Average sale prices for the tower’s 144 luxury Armani Residences are valued at AED4-5,000 per square foot; at their minimum, almost double the AED2,800 per sq ft commanded by the remainder of the skyscraper’s 900 apartments, said Catherine Clarke, head of residential valuations at real estate consultancy firm Colliers International.
At the peak of the Dubai property boom, apartments in the tower were valued at around AED11,000 per sq ft. By March 2009, this had dropped to around AED2,500 per sq ft.
During the handover period earlier this year, prices rose again slightly to around AED3,500 per sq ft, Clarke said, but prices had now settled at around AED2,800 per sq ft.
Emaar, the developer behind the world’s tallest tower, claimed 90 percent of the 900 luxury apartments had been sold before the Burj Khalifa’s glittering launch in January.
Clarke said she believed the decline in prices could be chalked up to savvier negotiating by buyers, rather than distressed sales.
“There are people with money in the high-end. They are not necessarily distressed sales but what [buyers] are doing is negotiating very well and they are bringing down the prices,” she said.
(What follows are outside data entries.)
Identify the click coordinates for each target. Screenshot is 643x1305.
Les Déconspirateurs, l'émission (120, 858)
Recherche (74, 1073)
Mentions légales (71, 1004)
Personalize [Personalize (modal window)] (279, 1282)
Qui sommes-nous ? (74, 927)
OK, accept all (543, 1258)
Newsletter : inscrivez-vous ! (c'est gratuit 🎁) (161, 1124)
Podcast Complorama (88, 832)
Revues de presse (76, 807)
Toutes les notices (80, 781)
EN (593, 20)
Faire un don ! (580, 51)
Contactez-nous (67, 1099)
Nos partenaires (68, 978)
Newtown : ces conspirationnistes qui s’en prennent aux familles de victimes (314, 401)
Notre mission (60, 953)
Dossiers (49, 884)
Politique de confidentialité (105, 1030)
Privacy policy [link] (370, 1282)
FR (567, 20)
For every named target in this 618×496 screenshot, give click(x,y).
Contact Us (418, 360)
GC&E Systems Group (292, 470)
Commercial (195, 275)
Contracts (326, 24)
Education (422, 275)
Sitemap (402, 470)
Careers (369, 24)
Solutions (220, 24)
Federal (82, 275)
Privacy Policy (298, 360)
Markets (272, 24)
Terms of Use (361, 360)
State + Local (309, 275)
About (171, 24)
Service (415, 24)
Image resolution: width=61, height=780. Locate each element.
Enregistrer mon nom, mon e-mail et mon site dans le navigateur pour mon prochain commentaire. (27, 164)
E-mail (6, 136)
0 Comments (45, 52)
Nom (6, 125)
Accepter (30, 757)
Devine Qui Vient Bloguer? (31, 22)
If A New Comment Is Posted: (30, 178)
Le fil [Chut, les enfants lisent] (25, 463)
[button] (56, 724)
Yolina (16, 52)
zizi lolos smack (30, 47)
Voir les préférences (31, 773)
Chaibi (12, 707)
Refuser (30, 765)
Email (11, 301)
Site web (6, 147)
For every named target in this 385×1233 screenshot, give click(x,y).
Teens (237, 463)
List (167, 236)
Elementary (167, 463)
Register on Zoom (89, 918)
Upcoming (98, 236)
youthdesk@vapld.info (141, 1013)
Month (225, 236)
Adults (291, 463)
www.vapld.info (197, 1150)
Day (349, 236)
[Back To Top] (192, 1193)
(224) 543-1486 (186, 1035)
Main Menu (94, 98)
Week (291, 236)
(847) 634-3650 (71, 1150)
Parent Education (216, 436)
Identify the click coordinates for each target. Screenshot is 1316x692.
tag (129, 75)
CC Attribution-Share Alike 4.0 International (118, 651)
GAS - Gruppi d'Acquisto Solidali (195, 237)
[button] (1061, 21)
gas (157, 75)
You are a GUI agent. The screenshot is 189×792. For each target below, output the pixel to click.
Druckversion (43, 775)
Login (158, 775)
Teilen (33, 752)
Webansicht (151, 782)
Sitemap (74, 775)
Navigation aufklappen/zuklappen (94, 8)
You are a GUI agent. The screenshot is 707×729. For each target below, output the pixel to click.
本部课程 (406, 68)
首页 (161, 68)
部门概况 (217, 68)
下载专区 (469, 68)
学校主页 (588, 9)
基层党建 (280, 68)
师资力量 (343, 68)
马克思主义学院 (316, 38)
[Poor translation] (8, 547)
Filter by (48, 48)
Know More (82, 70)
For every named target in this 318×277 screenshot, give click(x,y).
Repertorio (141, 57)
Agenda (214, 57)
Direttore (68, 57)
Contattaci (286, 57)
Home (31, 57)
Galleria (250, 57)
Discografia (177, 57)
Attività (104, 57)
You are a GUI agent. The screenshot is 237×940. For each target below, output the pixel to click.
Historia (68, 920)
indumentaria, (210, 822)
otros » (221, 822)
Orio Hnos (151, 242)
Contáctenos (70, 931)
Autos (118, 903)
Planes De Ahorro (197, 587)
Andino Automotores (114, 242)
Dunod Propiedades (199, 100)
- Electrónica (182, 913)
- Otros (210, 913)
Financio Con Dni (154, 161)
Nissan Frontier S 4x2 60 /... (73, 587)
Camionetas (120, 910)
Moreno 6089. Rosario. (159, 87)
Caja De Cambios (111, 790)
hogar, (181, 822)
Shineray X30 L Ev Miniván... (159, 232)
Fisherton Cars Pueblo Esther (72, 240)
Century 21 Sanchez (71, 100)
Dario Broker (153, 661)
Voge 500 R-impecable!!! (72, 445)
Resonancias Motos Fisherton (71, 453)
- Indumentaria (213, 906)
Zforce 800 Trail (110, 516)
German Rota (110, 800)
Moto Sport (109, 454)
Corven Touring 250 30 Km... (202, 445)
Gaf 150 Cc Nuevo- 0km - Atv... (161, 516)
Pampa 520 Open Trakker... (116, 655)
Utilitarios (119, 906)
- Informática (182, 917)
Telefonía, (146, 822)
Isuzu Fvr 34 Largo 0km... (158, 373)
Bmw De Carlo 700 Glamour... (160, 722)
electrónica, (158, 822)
The Armani-branded apartments were faring better partly because of the inclusion of Armani designed furnishings, she said: many of the unbranded flats are unfurnished.
Earlier this month, Bloomberg reported that rental rates at the Burj Khalifa had plummeted by nearly 40 percent and that about 825 of the tower’s 900 apartments remained vacant.
Dubai real estate agents told Arabian Business that a standoff has developed between owners and buyers over what is viewed as unrealistic price expectations.
“We have not seen much of movement in the high end for a while. A lot of the owners can hold on, but the values are still too high at that end,” said Iseeb Rehman, managing director, Sherwoods Real Estate.
Rehman estimated that the number of sales in the high end sector had slumped by around 40 percent in the last year.
“Transactions will start to happen once people can see the real values in line with the current market,” he said.
Speaking earlier this month at a Dubai real estate show, Muhammad Waseem Silat, chief operating officer, 3G Real Estate, said owners were still not prepared to suffer a loss in order to sell their property.
“They have a certain limit to go down to… They are not willing to go below cost price,” Silat said.